Gleich vorweg: Ich schlage auf keinem Bindungstest "schlecht" aus. D.h., ich bin ein sicher gebundener Typ (Typ B). Ich habe ganz normale, i.e. begründete, Verlustängste.
Verlustängste sind aktuell dominierend bei mir. Und zwar in der Form, dass ich darunter leide. Hoher Puls, Ängste, Grübeln, Gedankenkreisen um die Person/Beziehung. Das bedeutet gleichzeitig, dass ich in für mich unüblicher Weise klammerndes oder sagen wir eher bedürftiges Verhalten in der Beziehung zeige. Total ungewohnt, ich kann mich nicht aus der Beziehung lösen. Diese Frau aktiviert meine Bindungssysteme.
Das geschilderte ungewohnte Beziehungs-Verhalten ist der Situation geschuldet. Die Partnerin lebt ihrerseits mit einem 18 Jahre älteren Ex-Partner im gemeinsamen Haus in Form einer Wohngemeinschaft zusammen. Dabei führt der Ex-Partner noch Tätigkeiten aus, die zu einer alten Ex-Partnerschaft gehören. Er hat meine Partnerin zum Beispiel in die Klinik gefahren und wieder abgeholt. Dafür kam ich nicht in Frage. Solche Dinge und dass dieser Ex-Partner meine Partnerin im Alltag, in den Alltagsdingen viel häufiger sieht als ich, solche Dinge machen mich durcheinander, bringen mich aus dem Gleichgewicht.
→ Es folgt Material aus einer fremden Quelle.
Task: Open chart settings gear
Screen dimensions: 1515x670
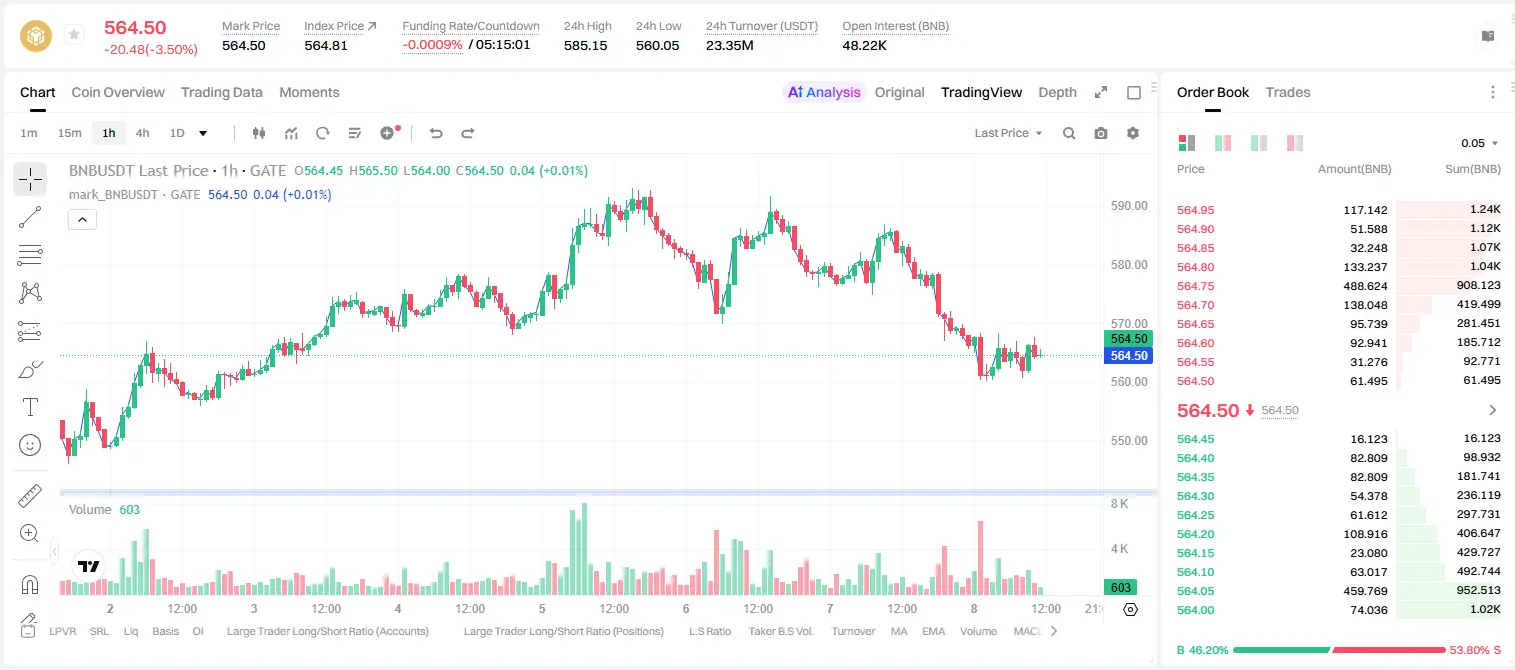Action: pos(1133,133)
Dabei kann und könnte ich eigentlich ganz ruhig bleiben. Ich bin frei. Nur, so sage ich jetzt Mal, meine Bindungshormone (Oxytocin) machen mich gaga und befördern mich von daher in den gefühlten Zwiespalt
Sobald ich in meiner freien Version denke und fühle geht es mir ausgezeichnet. Der Schleier in meinem Frontallappen ist innerhalb einer Sekunde verschwunden. Ich fühle mich frei, kann völlig klar und beschwingt denken.
Dann kommen mir solche Ideen, wie die, dass ich eine ausländische, schlanke Freundin benötige, die mit mir in meiner jetzigen Wohnung lebt. In der Wohnung, die ich gut im Alter bewohnen kann. Dann wäre Alles bezahlbar und ich hätte ein wundervolles Beziehungsleben. So ungefähr denke ich dann ganz optimistisch.
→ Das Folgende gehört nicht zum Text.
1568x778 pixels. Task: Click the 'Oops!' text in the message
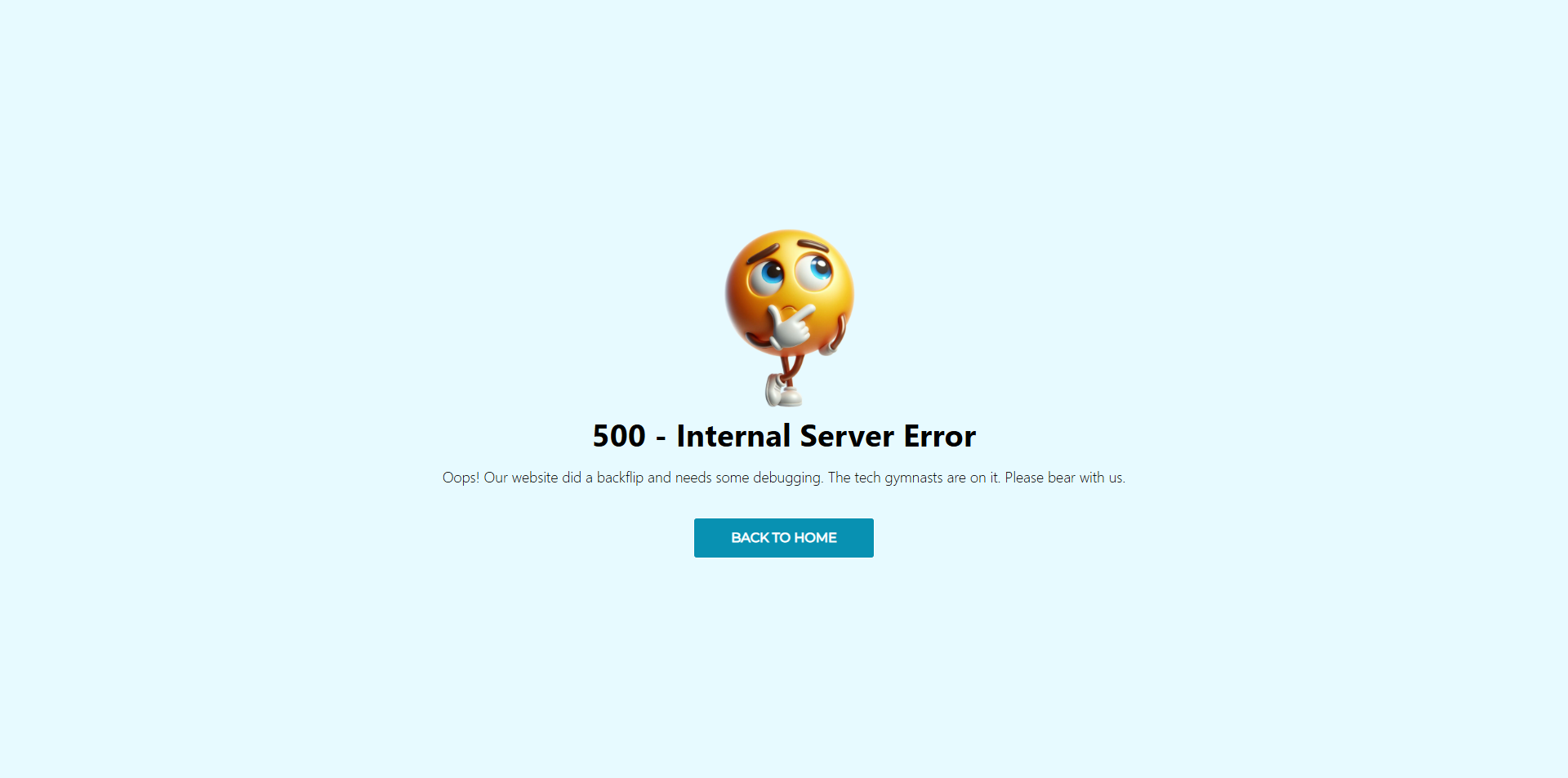pos(461,478)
Davon abgesehen, habe ich schon jetzt meine absolute Freiheit, die mir auch dann erhalten bleibt, fall das mit meiner jetzigen Freundin doch auseinander gehen sollte. Ich kann also, und das ist das Wichtigste, vollkommen beschwingt leben. Ich kann - und werde! - schon jetzt meine Hobbys pflegen und leben: Schach, Lesen, Fahrrad fahren, in der Natur spazieren. Derzeit warte ich eher darauf, dass meine Freundin Zeit hat und bin in Bezug auf die geschilderten Hobbys eher gelähmt. Außer Plänen passiert - noch - nichts. Das ist ungesund.
Das werde ich ändern. Essenziell ist die Einstellung, das Wissen, dass ich frei bin, mich habe, egal was passiert. Und: Angebote von Frauen habe ich genug. Da herrscht insofern kein Mangel. Das werde ich erkennen, sobald ich mich wieder öffne.
Aber vielleicht wird es ja noch etwas mit meiner Freundin. Und das wünsche ich mir mehr als Alles andere.